**WHAT TO PRODUCE:** Find each line in the items below that contains the word "Click" and copy those lines. The match must respect capitalization.

**DATA SUPPLIED:**
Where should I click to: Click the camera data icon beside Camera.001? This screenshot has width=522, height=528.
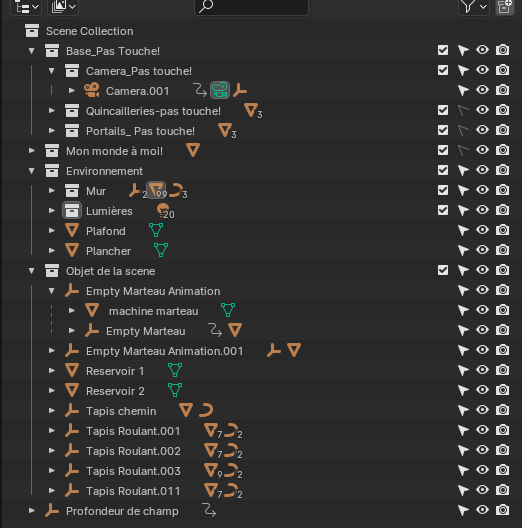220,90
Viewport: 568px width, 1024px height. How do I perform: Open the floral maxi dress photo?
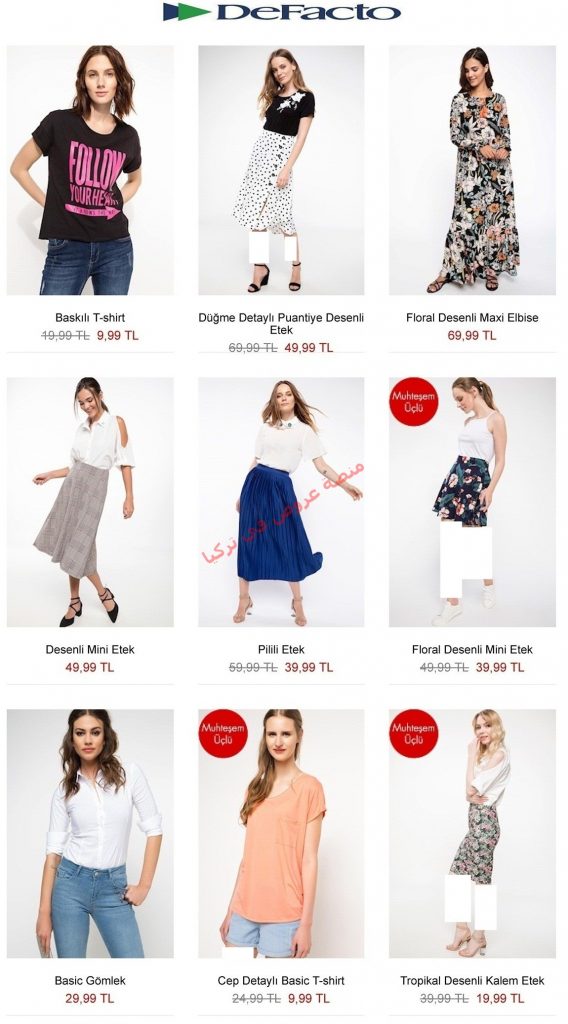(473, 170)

--

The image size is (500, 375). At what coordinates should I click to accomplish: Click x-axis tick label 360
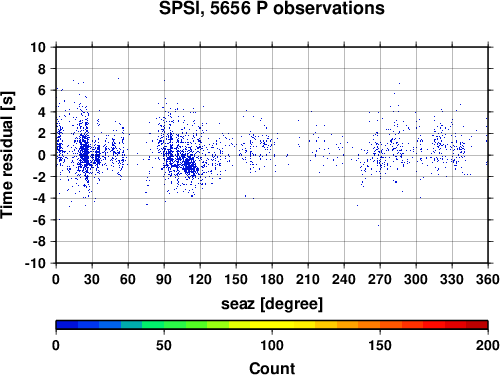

--

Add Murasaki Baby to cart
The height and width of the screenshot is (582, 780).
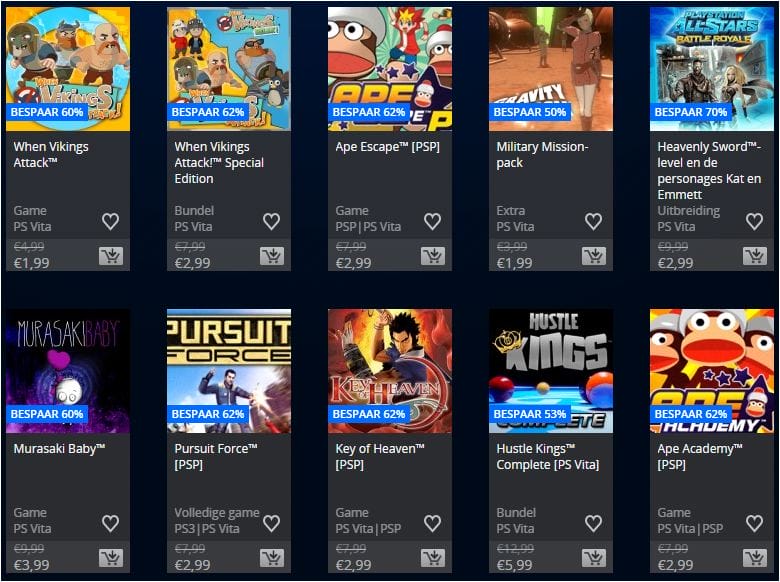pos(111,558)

**EXPECTED ANSWER:**
Where should I click to: Click the camera data icon beside Camera.001? This screenshot has width=522, height=528.
The image size is (500, 375). At what coordinates should I click to accomplish: Click x-axis tick label 360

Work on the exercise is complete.